##### Data for the task
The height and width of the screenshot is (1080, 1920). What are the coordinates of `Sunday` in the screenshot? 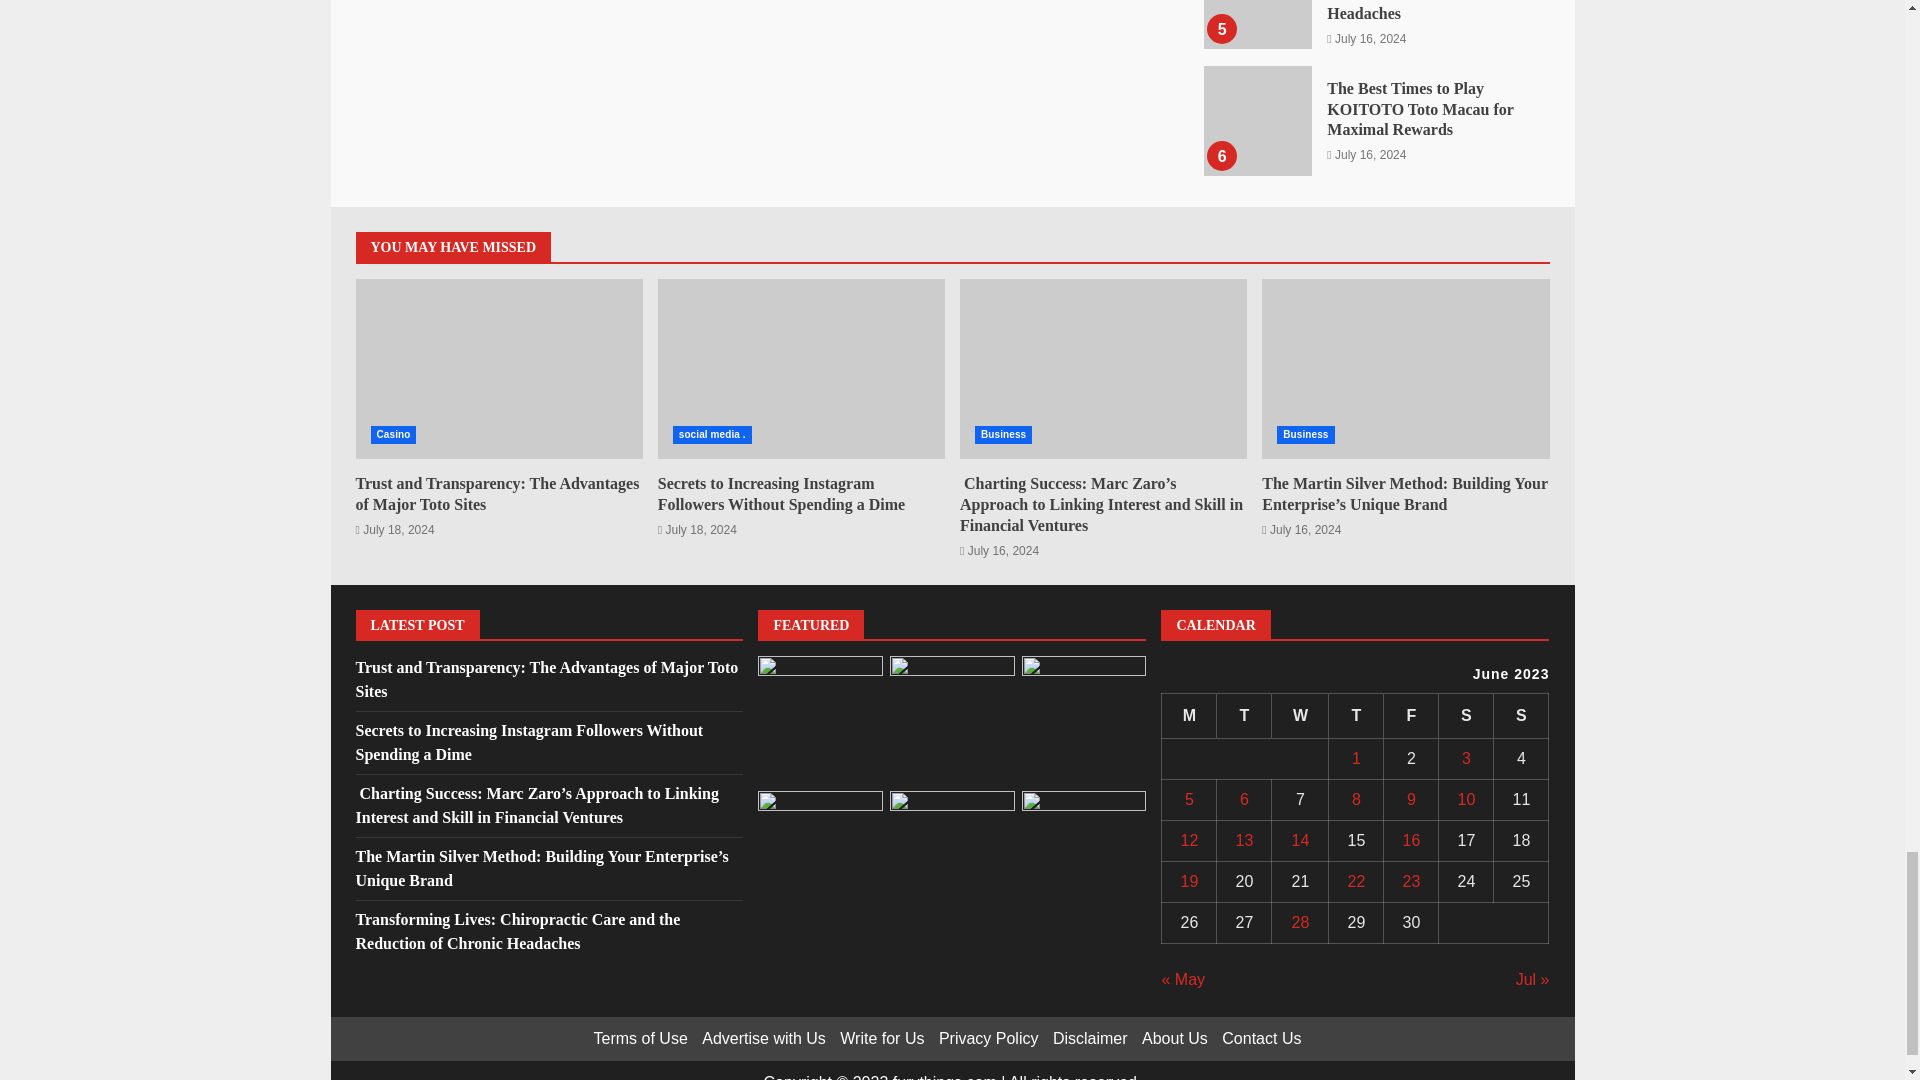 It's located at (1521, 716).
##########
##### Data for the task
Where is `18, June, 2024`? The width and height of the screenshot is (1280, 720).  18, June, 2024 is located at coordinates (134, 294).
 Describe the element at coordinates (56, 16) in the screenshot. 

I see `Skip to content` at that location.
##########
##### Data for the task
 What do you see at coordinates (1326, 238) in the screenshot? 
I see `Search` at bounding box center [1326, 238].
##########
*Problem requirements:* Set down, character for character, the lines of the material above, starting at the line that contains "Describe the element" and ending after the line that contains "at that location.".

*Result of the task:*
 Describe the element at coordinates (56, 16) in the screenshot. 

I see `Skip to content` at that location.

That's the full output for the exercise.